Well, both are grammatical but extremely awkward. There's no reason to have both "speak" and "utter" in the same sentence, as they're synonyms. Why not just say "The words were uttered" and leave it at that?
My point is, with this example, it's difficult to show that this sentence structure is OK. Let's try something else:
The message was transmitted by varying the frequency of a communications laser
The message was transmitted through variations in the frequency of a communications laser
Hopefully, these both look fine to you? There may be more compact ways to say this, but none I can think of which use the passive voice. You could imagine either appearing in a scientific journal, where the passive voice is fairly standard.
With your other example
The children were evaluated by assigning them scores.
again, the problem is redundancy. "Assign scores" means more or less the same thing as "evaluate", and which is probably why you feel like something is off with the sentence. Otherwise it's fine, which you should be able to see with a different verb phrase:
The children were evaluated by comparing their respective weight-to-height ratios.
The children were evaluated through a comparison of their respective weight-to-height ratios.
Which is better depends on context. Although the first sentence is slightly less wordy, the second might be easier to understand.
[Edit] If you're still having trouble, trying changing these to the active voice and see if they look better.

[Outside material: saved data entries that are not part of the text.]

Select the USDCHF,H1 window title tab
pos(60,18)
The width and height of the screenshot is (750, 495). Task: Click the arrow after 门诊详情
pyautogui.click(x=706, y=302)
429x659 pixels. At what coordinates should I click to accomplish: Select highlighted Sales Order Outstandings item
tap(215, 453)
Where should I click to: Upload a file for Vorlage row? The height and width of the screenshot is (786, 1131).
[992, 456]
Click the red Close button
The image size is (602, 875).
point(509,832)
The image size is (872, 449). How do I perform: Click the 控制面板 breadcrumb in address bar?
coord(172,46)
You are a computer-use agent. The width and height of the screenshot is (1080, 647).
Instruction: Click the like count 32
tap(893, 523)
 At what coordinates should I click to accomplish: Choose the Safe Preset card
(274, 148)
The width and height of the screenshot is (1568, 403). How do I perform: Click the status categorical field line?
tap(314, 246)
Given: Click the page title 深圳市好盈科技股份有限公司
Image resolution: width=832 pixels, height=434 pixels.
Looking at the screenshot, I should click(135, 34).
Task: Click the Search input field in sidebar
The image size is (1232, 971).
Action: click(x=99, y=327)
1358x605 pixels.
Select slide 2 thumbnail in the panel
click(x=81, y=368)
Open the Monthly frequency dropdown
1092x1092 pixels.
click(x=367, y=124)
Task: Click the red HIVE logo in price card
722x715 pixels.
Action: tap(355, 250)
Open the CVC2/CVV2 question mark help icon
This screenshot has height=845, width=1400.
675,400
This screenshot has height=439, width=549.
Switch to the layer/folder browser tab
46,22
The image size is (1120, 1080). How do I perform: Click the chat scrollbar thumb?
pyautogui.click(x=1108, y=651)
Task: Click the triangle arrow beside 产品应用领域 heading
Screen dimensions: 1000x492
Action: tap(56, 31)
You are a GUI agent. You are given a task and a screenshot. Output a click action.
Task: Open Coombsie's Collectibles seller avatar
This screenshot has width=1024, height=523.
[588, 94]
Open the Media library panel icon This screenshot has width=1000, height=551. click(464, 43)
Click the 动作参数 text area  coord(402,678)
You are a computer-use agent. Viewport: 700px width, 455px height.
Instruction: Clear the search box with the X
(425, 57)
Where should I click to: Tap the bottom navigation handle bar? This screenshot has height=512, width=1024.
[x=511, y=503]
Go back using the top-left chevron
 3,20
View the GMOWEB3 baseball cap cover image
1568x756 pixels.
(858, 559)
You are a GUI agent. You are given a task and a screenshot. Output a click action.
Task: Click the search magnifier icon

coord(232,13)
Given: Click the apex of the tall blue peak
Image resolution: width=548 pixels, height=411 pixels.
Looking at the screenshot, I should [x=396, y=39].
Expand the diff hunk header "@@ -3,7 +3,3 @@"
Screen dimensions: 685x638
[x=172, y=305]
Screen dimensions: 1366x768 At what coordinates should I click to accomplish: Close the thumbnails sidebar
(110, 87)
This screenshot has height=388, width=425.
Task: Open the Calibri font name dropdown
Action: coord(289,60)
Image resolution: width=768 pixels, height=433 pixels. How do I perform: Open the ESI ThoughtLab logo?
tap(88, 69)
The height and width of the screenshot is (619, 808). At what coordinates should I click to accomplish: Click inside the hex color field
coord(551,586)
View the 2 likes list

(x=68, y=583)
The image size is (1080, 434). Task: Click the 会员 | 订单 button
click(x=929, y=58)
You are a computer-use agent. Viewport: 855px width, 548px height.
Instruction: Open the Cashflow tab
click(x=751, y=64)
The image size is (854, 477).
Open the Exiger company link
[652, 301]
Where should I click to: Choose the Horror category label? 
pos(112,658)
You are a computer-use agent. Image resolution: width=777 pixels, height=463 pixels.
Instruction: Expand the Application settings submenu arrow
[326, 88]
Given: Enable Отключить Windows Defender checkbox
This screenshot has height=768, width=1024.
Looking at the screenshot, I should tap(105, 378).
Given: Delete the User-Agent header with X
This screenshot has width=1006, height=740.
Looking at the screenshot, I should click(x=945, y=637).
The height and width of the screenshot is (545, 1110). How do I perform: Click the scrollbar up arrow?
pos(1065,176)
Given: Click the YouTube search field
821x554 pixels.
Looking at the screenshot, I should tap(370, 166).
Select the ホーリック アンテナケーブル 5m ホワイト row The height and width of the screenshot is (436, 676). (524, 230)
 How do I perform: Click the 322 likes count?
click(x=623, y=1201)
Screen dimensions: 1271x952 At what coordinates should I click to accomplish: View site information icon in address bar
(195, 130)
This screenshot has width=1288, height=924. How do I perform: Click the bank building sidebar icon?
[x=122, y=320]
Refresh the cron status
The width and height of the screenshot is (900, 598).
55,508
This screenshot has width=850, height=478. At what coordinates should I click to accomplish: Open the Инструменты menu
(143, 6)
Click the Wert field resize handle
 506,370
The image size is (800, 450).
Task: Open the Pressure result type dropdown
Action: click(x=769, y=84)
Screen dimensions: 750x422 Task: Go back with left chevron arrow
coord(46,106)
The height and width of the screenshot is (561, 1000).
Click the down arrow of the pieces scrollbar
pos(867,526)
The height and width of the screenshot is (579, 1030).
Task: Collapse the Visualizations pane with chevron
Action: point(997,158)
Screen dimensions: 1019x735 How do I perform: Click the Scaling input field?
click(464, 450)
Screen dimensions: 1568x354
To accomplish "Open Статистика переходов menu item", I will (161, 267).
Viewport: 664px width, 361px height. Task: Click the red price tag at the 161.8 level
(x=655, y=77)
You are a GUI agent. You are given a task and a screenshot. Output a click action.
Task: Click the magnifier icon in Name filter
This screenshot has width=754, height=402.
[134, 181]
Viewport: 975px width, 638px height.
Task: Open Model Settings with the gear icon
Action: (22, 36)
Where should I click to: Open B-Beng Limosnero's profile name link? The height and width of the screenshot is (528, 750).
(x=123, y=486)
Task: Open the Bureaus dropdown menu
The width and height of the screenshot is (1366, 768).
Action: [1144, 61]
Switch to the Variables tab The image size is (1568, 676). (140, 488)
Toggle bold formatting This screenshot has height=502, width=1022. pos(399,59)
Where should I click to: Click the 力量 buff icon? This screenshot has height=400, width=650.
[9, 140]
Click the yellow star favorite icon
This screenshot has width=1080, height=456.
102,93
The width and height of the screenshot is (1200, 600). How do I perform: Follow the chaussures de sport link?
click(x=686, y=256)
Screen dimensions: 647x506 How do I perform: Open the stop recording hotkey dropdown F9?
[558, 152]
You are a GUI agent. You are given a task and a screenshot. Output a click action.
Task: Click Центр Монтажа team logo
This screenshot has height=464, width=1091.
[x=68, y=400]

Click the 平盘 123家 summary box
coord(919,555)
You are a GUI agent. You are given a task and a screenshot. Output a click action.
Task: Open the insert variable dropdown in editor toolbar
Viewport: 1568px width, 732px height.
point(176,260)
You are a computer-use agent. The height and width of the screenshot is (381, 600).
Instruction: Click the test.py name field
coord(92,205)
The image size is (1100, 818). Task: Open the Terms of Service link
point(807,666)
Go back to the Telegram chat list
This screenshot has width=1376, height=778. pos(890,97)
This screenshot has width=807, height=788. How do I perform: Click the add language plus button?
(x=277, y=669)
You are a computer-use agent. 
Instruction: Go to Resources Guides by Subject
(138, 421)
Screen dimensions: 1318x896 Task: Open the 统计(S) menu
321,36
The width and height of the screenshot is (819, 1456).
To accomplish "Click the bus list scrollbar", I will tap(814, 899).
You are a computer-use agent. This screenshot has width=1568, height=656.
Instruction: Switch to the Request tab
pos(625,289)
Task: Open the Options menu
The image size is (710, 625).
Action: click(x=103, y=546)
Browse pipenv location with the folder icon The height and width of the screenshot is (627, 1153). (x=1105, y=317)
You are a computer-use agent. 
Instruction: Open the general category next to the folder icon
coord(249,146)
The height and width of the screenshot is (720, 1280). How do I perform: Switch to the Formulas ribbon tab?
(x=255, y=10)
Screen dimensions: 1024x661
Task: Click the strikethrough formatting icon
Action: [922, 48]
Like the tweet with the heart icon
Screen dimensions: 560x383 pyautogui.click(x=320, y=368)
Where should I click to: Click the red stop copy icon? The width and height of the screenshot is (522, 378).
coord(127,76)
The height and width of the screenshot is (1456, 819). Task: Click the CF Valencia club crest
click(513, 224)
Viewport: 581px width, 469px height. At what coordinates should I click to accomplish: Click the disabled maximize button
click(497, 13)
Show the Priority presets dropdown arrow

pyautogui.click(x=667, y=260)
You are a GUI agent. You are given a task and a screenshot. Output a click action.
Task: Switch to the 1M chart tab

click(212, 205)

There should be little difference between the two, since the phrases in question are basically adverbial, and not the objects of the verb.
We evaluated the children by comparing their respective weight-to-height ratios.
Side note: Sources like Grammarly are unreliable because they flag the passive voice as "incorrect" based on common style guides for expository writing (although Grammarly does seem to now have various options, so that should help). Grade school teachers commonly tell young students not to use the passive voice because it weakens an argument -- if someone is doing something, then state that clearly. For example, rather than:
The bill was passed by an overwhelming majority
The committee passed the bill by an overwhelming majority
However this gives these students the impression that the passive voice is always wrong, which could not be farther from the truth. There are many contexts where the passive voice is preferred, especially in cases were you either don't want to or can't name the subject.
Although the actual sources are unclear, nevertheless the river has been polluted, and investigators say the malefactors will be brought to justice.
Still, it's better for young students (and ESL students) to avoid using the passive voice, at least until they understand when it is appropriate. Many may prefer it as a way of avoiding offending someone (as the passive might be more appropriate in their native language), but part of learning English involves understanding the preference (at least the American preference) for direct communication.